Weibel ist die personifizierte Verkörperung der SBB und hat viele Höhepunkte, aber auch die grösste Panne in der Schweizer Bahngeschichte erlebt.
«Ich bin der dienstälteste Bahnchef Europas, und ich habe immer gesagt, dass ich zurücktreten werde, so lange ich noch in Form bin und selber darüber entscheiden kann», sagte Benedikt Weibel am Freitag vor den Medien in Bern.
Und in der Sprache des Sports fortfahrend: «Ich will nicht auf einer Bahre hinausgetragen werden. Umgekehrt ist es nicht so, dass ich das Handtuch werfe.»
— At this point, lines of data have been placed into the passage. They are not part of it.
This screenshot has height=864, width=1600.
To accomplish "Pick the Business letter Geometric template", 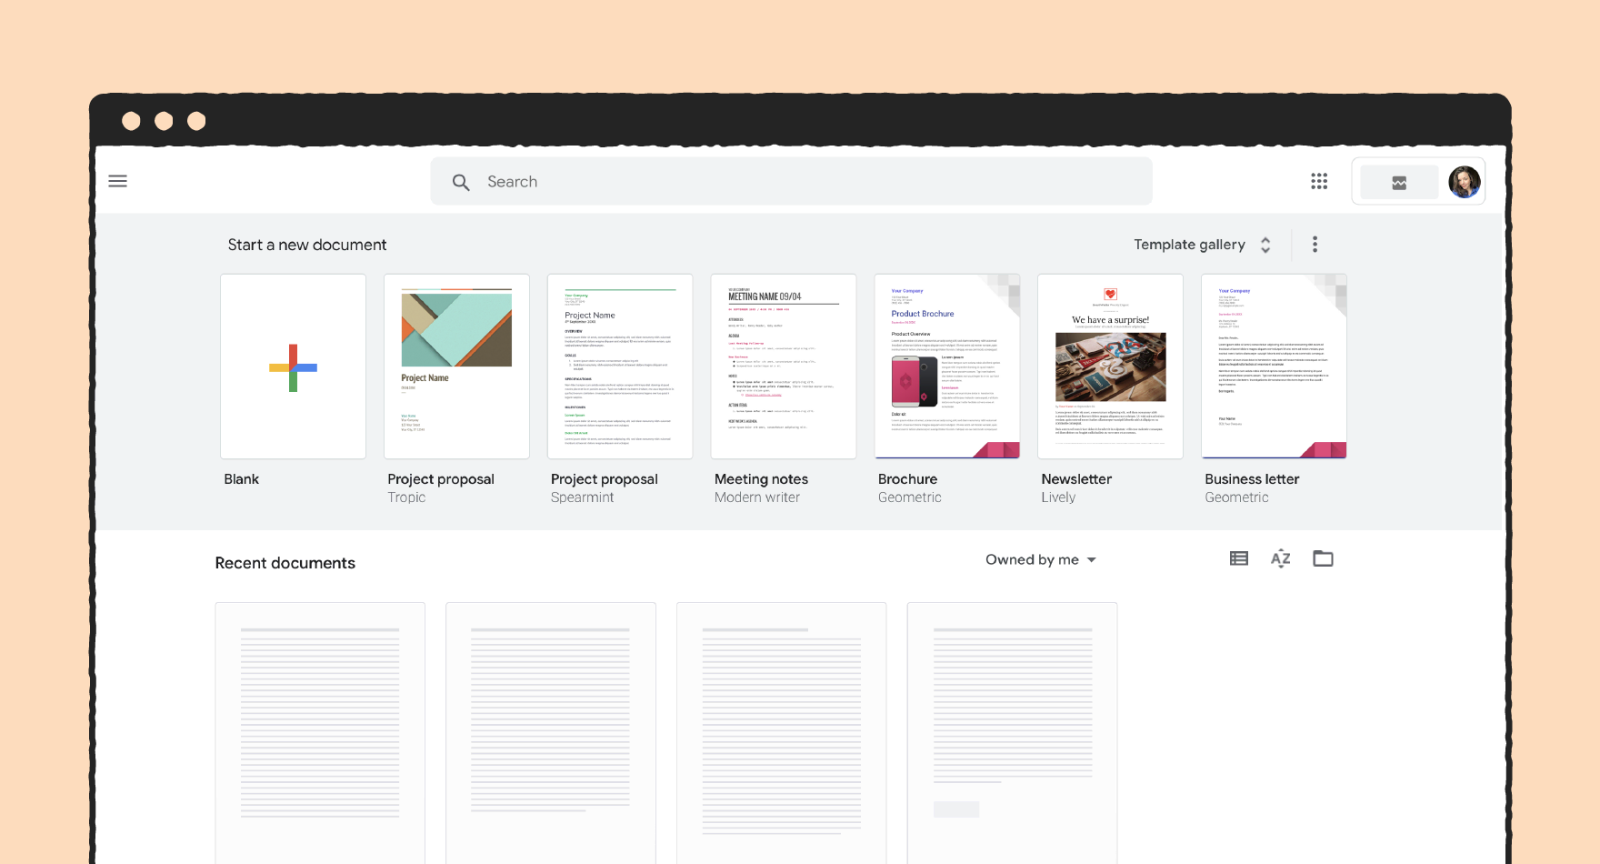I will [1274, 367].
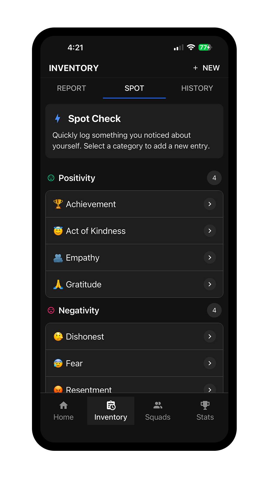Image resolution: width=269 pixels, height=478 pixels.
Task: Tap the lightning bolt Spot Check icon
Action: [x=57, y=119]
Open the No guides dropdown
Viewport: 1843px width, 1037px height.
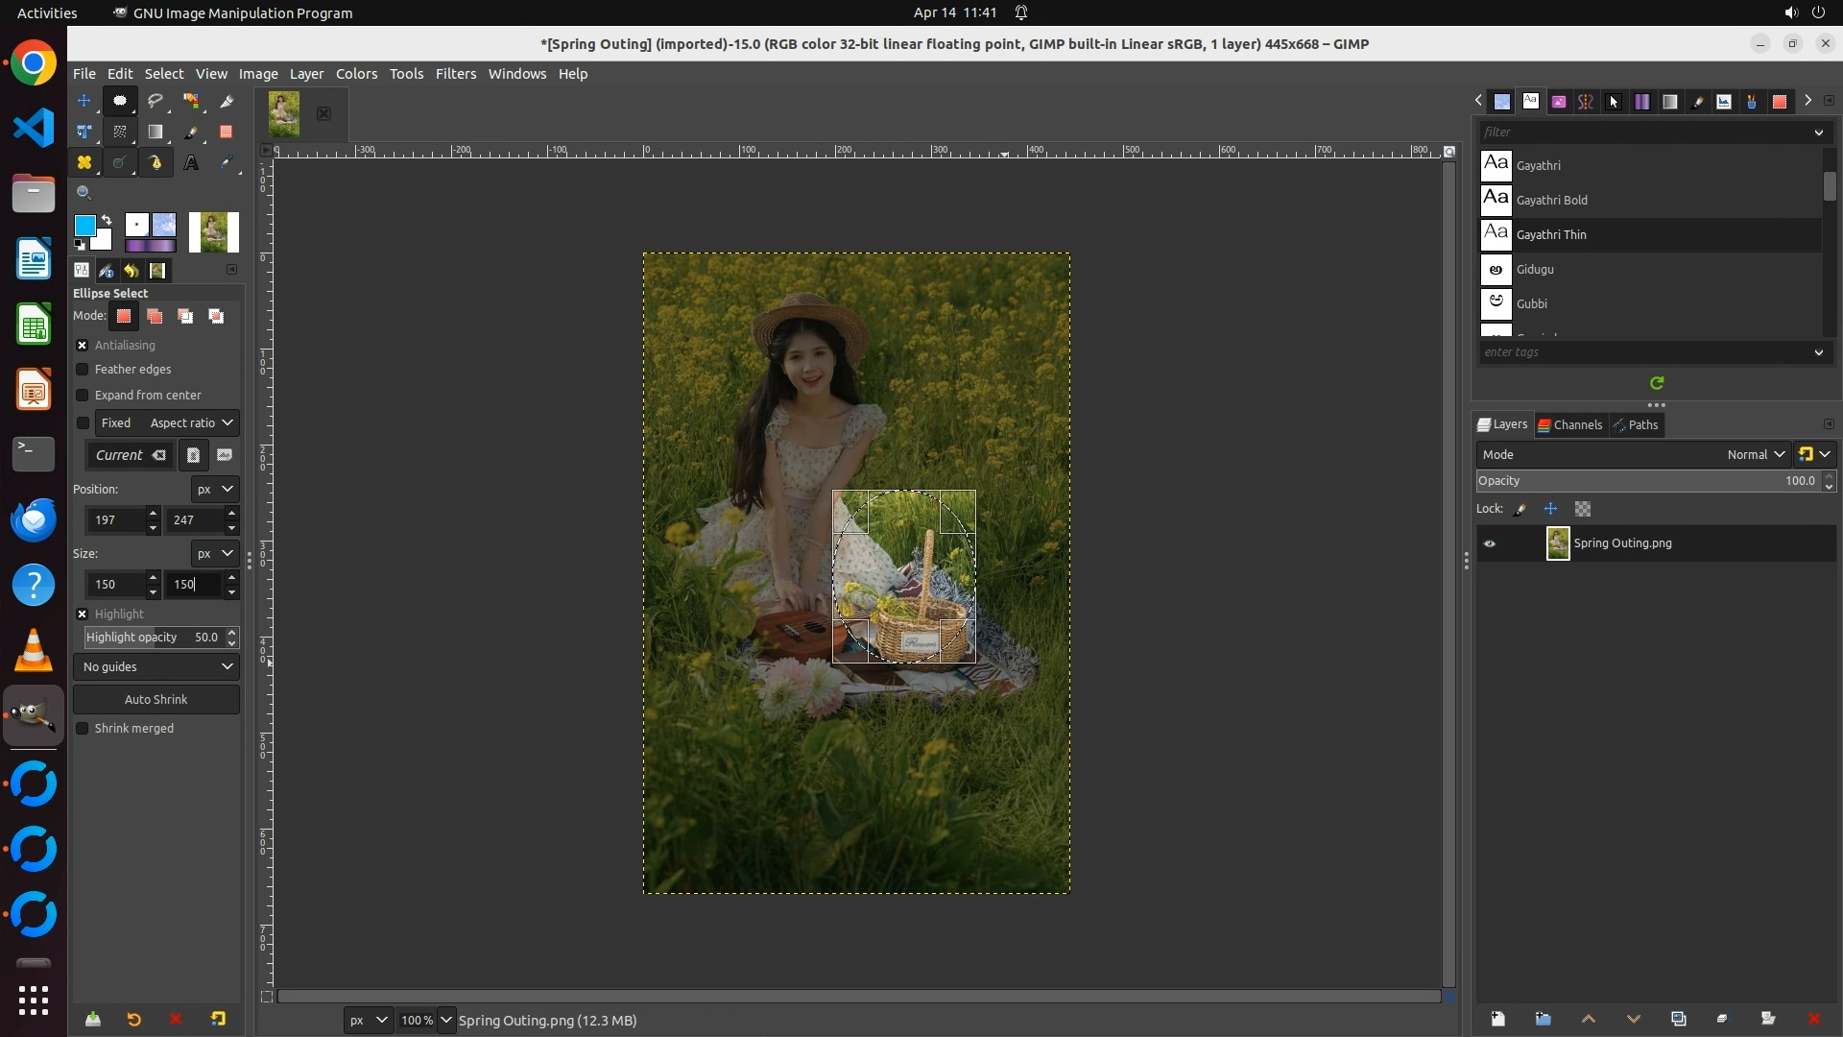click(156, 667)
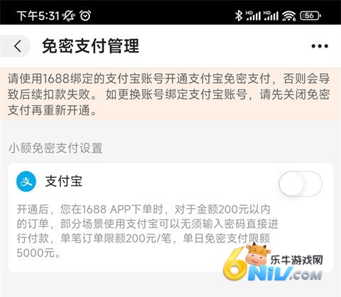Tap the 下午5:31 clock in status bar
Screen dimensions: 341x297
[x=38, y=16]
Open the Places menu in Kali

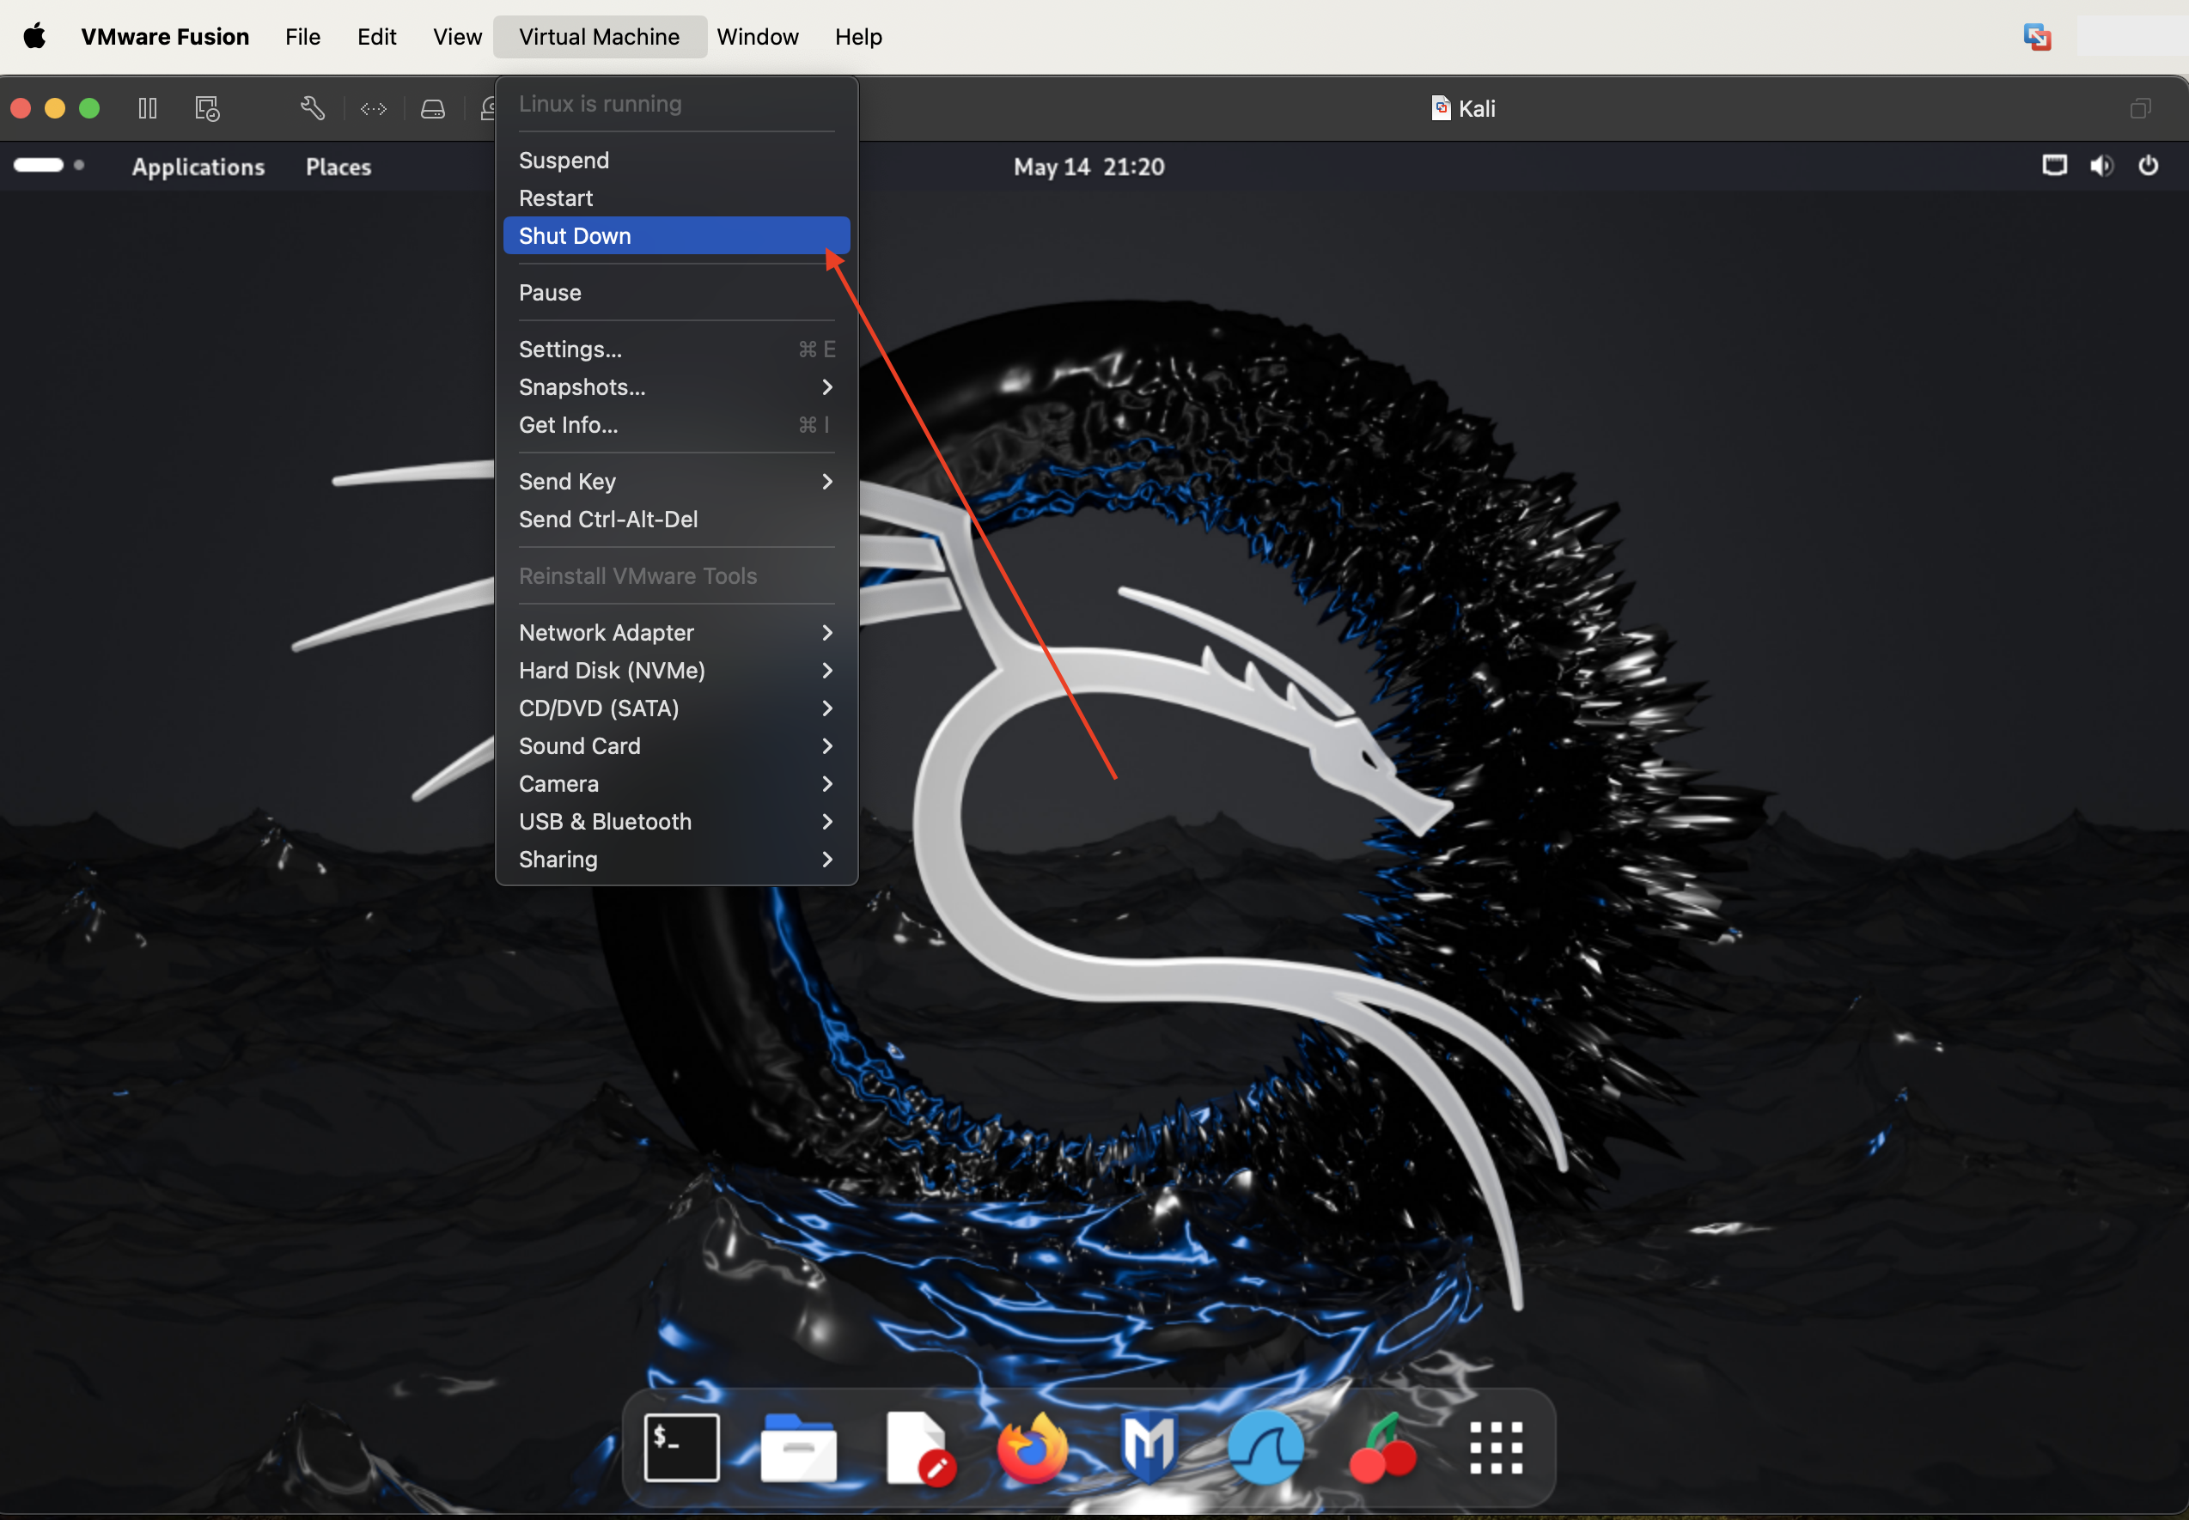[x=338, y=167]
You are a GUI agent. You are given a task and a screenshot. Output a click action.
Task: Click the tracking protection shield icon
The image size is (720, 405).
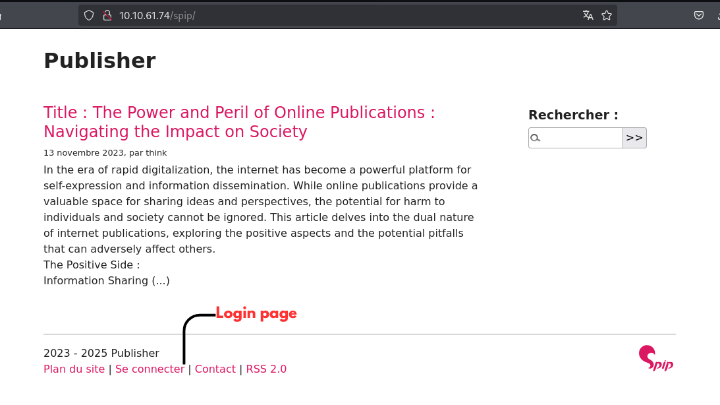pyautogui.click(x=89, y=15)
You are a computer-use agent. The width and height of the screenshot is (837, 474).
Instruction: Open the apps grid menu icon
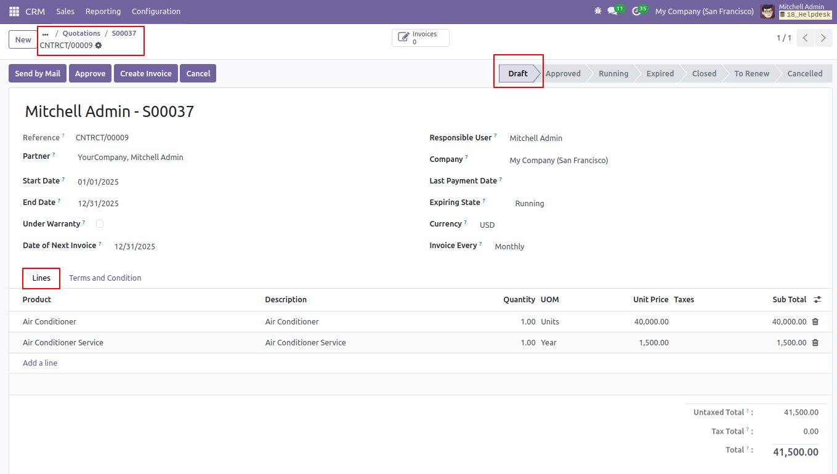[14, 12]
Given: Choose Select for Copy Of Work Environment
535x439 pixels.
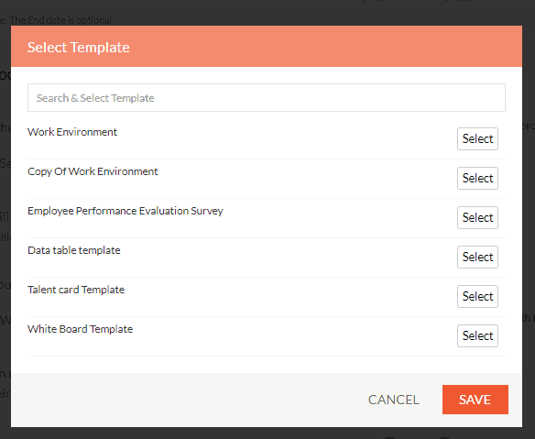Looking at the screenshot, I should [477, 178].

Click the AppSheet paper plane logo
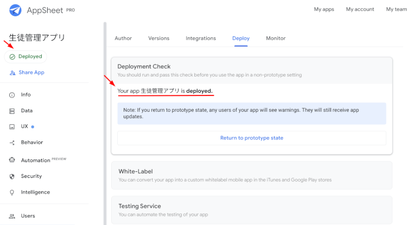(15, 10)
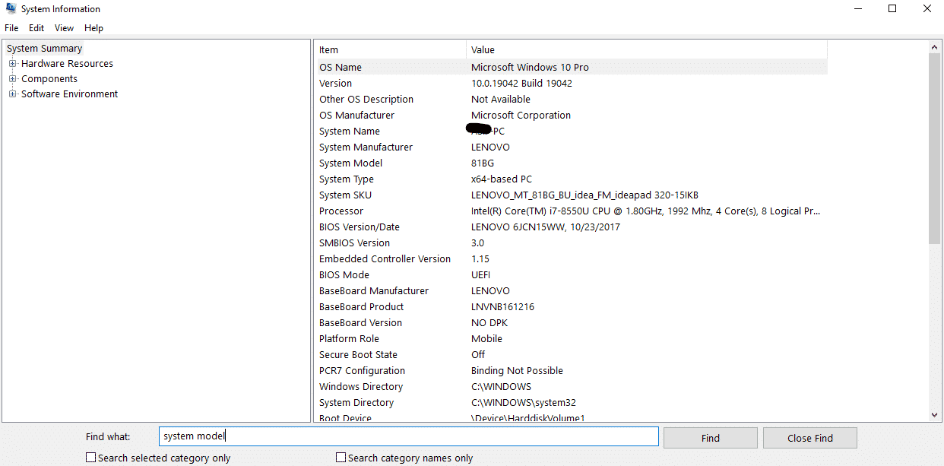Viewport: 944px width, 466px height.
Task: Expand the Hardware Resources tree node
Action: coord(11,63)
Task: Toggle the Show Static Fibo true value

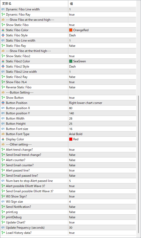Action: [x=102, y=25]
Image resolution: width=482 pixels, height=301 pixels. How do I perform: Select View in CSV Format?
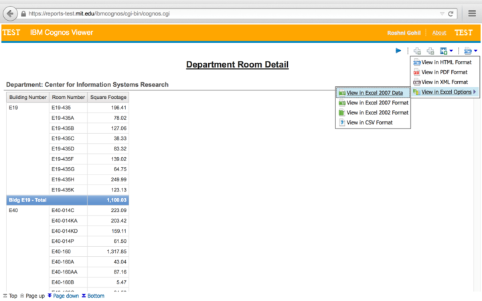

Ein Bähnler, ein Arbeitsleben lang
Der gebürtige Solothurner Weibel, der in diesem Jahr 60 Jahre alt wird, ist seit sieben Jahren Vorsitzender der Geschäftsleitung der Schweizerischen Bundesbahnen SBB.
Seine Karriere im Unternehmen hatte er 1978 begonnen. Er ist Chef von mehr als 28’000 Bahnangestellten. Der Sozialdemokrat hat den früheren Regiebetrieb des Bundes zu einem dynamischen Unternehmen in Form einer Aktiengesellschaft umgewandelt.
In dieser schwierigen Umbauphase war es Weibel gelungen, das Vertrauen von Bevölkerung, Mitarbeitern und Politik in die SBB zu festigen.
Zug in die Moderne…
Als Bahnchef hat Weibel sowohl Höhepunkte wie Tiefschläge erlebt. Mit ihm tritt nicht irgend ein Bahnkonzernchef ab: Benedikt Weibel war die personifizierte Verkörperung der SBB. Der diplomierte Bergführer führte seine Bahn nach dem Grundsatz: «Man darf sich nicht überraschen lassen!»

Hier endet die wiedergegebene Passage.